__EXERCISE INPUTS__:
-*-

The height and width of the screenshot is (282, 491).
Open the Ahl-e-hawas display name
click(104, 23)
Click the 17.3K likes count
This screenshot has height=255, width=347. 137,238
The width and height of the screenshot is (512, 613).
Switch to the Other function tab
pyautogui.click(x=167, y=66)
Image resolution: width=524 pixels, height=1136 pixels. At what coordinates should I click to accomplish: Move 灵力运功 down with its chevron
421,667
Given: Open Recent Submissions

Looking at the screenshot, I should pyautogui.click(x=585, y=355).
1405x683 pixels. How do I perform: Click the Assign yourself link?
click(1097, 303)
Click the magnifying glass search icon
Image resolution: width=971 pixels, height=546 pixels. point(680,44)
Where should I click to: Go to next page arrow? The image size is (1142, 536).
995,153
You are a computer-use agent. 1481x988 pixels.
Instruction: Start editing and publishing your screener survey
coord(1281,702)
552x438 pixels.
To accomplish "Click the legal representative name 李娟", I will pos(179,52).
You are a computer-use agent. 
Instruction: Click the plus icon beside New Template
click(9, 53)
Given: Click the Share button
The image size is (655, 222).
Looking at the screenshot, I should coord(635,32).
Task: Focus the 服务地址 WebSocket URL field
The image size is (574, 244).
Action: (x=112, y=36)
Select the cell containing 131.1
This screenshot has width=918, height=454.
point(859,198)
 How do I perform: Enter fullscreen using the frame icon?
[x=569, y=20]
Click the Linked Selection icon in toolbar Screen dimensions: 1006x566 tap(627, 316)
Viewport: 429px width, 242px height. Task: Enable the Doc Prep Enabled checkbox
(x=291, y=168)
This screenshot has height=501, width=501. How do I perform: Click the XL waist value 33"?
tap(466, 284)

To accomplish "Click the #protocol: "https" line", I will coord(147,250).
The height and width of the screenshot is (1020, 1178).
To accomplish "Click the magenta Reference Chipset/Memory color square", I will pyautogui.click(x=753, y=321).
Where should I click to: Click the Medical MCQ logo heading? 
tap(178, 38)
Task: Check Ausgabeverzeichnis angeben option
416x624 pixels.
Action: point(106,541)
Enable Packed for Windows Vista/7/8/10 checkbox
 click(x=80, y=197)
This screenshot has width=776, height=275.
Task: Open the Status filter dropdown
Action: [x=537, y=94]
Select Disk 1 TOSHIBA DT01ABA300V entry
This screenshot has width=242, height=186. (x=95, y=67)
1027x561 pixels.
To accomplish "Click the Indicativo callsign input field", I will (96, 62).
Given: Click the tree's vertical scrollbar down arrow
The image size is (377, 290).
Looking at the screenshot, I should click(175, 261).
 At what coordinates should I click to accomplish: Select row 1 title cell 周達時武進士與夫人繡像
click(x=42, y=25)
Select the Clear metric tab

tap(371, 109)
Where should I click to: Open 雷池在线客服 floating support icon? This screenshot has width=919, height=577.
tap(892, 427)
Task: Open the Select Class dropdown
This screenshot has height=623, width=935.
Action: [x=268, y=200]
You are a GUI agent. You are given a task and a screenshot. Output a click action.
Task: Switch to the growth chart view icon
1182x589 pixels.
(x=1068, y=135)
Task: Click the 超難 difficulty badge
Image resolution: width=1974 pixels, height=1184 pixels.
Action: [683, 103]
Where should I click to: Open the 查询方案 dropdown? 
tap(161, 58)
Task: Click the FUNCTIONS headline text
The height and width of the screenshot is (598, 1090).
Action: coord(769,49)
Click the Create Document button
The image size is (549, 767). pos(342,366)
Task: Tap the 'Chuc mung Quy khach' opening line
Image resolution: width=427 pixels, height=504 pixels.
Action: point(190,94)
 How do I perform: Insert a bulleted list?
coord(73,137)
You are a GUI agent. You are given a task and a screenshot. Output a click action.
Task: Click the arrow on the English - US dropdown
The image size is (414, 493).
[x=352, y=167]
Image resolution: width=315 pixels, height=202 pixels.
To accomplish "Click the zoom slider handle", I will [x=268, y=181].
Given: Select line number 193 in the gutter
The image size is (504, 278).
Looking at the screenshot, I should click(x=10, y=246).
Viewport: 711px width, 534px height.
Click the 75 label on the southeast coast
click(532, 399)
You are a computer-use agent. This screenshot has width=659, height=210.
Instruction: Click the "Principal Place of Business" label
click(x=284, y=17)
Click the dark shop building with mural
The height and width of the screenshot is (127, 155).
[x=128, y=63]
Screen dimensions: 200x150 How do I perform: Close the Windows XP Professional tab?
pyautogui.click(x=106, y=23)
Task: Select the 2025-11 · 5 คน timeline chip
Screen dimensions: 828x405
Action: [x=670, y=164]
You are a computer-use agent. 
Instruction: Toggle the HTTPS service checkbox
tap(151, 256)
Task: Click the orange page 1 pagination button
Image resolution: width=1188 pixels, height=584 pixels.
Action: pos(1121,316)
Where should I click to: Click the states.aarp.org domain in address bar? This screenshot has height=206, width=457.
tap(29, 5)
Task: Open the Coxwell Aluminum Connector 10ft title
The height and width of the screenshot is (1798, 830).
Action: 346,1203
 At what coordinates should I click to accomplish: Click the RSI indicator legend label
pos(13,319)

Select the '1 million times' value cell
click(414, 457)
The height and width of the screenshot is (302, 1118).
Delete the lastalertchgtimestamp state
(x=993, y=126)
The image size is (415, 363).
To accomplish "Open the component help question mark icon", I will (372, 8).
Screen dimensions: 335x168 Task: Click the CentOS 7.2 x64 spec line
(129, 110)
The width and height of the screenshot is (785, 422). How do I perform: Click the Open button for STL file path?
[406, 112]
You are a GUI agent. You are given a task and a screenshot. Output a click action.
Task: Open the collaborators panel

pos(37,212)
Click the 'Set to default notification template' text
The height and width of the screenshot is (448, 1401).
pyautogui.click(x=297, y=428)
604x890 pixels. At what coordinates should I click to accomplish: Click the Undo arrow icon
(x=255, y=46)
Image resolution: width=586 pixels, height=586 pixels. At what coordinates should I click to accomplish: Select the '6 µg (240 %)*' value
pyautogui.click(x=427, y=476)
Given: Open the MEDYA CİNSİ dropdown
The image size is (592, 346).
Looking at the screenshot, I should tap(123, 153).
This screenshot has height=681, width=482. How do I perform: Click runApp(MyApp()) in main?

-*-

__TRY IT__: Give back the data above exactly, so that every line matches.

__FINAL ANSWER__:
The height and width of the screenshot is (282, 491).
Open the Ahl-e-hawas display name
click(104, 23)
Click the 17.3K likes count
This screenshot has height=255, width=347. 137,238
The width and height of the screenshot is (512, 613).
Switch to the Other function tab
pyautogui.click(x=167, y=66)
Image resolution: width=524 pixels, height=1136 pixels. At what coordinates should I click to accomplish: Move 灵力运功 down with its chevron
421,667
Given: Open Recent Submissions

Looking at the screenshot, I should pyautogui.click(x=585, y=355).
1405x683 pixels. How do I perform: Click the Assign yourself link?
click(1097, 303)
Click the magnifying glass search icon
Image resolution: width=971 pixels, height=546 pixels. point(680,44)
Where should I click to: Go to next page arrow? The image size is (1142, 536).
995,153
You are a computer-use agent. 1481x988 pixels.
Instruction: Start editing and publishing your screener survey
coord(1281,702)
552x438 pixels.
To accomplish "Click the legal representative name 李娟", I will pos(179,52).
You are a computer-use agent. 
Instruction: Click the plus icon beside New Template
click(9, 53)
Given: Click the Share button
The image size is (655, 222).
Looking at the screenshot, I should coord(635,32).
Task: Focus the 服务地址 WebSocket URL field
The image size is (574, 244).
Action: (x=112, y=36)
Select the cell containing 131.1
This screenshot has width=918, height=454.
point(859,198)
 How do I perform: Enter fullscreen using the frame icon?
[x=569, y=20]
Click the Linked Selection icon in toolbar Screen dimensions: 1006x566 tap(627, 316)
Viewport: 429px width, 242px height. Task: Enable the Doc Prep Enabled checkbox
(x=291, y=168)
This screenshot has height=501, width=501. How do I perform: Click the XL waist value 33"?
tap(466, 284)

To accomplish "Click the #protocol: "https" line", I will coord(147,250).
The height and width of the screenshot is (1020, 1178).
To accomplish "Click the magenta Reference Chipset/Memory color square", I will pyautogui.click(x=753, y=321).
Where should I click to: Click the Medical MCQ logo heading? 
tap(178, 38)
Task: Check Ausgabeverzeichnis angeben option
416x624 pixels.
Action: point(106,541)
Enable Packed for Windows Vista/7/8/10 checkbox
 click(x=80, y=197)
This screenshot has width=776, height=275.
Task: Open the Status filter dropdown
Action: [x=537, y=94]
Select Disk 1 TOSHIBA DT01ABA300V entry
This screenshot has width=242, height=186. (x=95, y=67)
1027x561 pixels.
To accomplish "Click the Indicativo callsign input field", I will (96, 62).
Given: Click the tree's vertical scrollbar down arrow
The image size is (377, 290).
Looking at the screenshot, I should click(175, 261).
 At what coordinates should I click to accomplish: Select row 1 title cell 周達時武進士與夫人繡像
click(x=42, y=25)
Select the Clear metric tab

tap(371, 109)
Where should I click to: Open 雷池在线客服 floating support icon? This screenshot has width=919, height=577.
tap(892, 427)
Task: Open the Select Class dropdown
This screenshot has height=623, width=935.
Action: [x=268, y=200]
You are a GUI agent. You are given a task and a screenshot. Output a click action.
Task: Switch to the growth chart view icon
1182x589 pixels.
(x=1068, y=135)
Task: Click the 超難 difficulty badge
Image resolution: width=1974 pixels, height=1184 pixels.
Action: [683, 103]
Where should I click to: Open the 查询方案 dropdown? 
tap(161, 58)
Task: Click the FUNCTIONS headline text
The height and width of the screenshot is (598, 1090).
Action: coord(769,49)
Click the Create Document button
The image size is (549, 767). pos(342,366)
Task: Tap the 'Chuc mung Quy khach' opening line
Image resolution: width=427 pixels, height=504 pixels.
Action: point(190,94)
 How do I perform: Insert a bulleted list?
coord(73,137)
You are a GUI agent. You are given a task and a screenshot. Output a click action.
Task: Click the arrow on the English - US dropdown
The image size is (414, 493).
[x=352, y=167]
Image resolution: width=315 pixels, height=202 pixels.
To accomplish "Click the zoom slider handle", I will [x=268, y=181].
Given: Select line number 193 in the gutter
The image size is (504, 278).
Looking at the screenshot, I should click(x=10, y=246).
Viewport: 711px width, 534px height.
Click the 75 label on the southeast coast
click(532, 399)
You are a computer-use agent. This screenshot has width=659, height=210.
Instruction: Click the "Principal Place of Business" label
click(x=284, y=17)
Click the dark shop building with mural
The height and width of the screenshot is (127, 155).
[x=128, y=63]
Screen dimensions: 200x150 How do I perform: Close the Windows XP Professional tab?
pyautogui.click(x=106, y=23)
Task: Select the 2025-11 · 5 คน timeline chip
Screen dimensions: 828x405
Action: [x=670, y=164]
You are a computer-use agent. 
Instruction: Toggle the HTTPS service checkbox
tap(151, 256)
Task: Click the orange page 1 pagination button
Image resolution: width=1188 pixels, height=584 pixels.
Action: pos(1121,316)
Where should I click to: Click the states.aarp.org domain in address bar? This screenshot has height=206, width=457.
tap(29, 5)
Task: Open the Coxwell Aluminum Connector 10ft title
The height and width of the screenshot is (1798, 830).
Action: 346,1203
 At what coordinates should I click to accomplish: Click the RSI indicator legend label
pos(13,319)

Select the '1 million times' value cell
click(414, 457)
The height and width of the screenshot is (302, 1118).
Delete the lastalertchgtimestamp state
(x=993, y=126)
The image size is (415, 363).
To accomplish "Open the component help question mark icon", I will (372, 8).
Screen dimensions: 335x168 Task: Click the CentOS 7.2 x64 spec line
(129, 110)
The width and height of the screenshot is (785, 422). How do I perform: Click the Open button for STL file path?
[406, 112]
You are a GUI agent. You are given a task and a screenshot. Output a click action.
Task: Open the collaborators panel

pos(37,212)
Click the 'Set to default notification template' text
The height and width of the screenshot is (448, 1401).
pyautogui.click(x=297, y=428)
604x890 pixels. At what coordinates should I click to accomplish: Click the Undo arrow icon
(x=255, y=46)
Image resolution: width=586 pixels, height=586 pixels. At what coordinates should I click to accomplish: Select the '6 µg (240 %)*' value
pyautogui.click(x=427, y=476)
Given: Open the MEDYA CİNSİ dropdown
The image size is (592, 346).
Looking at the screenshot, I should tap(123, 153).
This screenshot has height=681, width=482. How do I perform: Click runApp(MyApp()) in main?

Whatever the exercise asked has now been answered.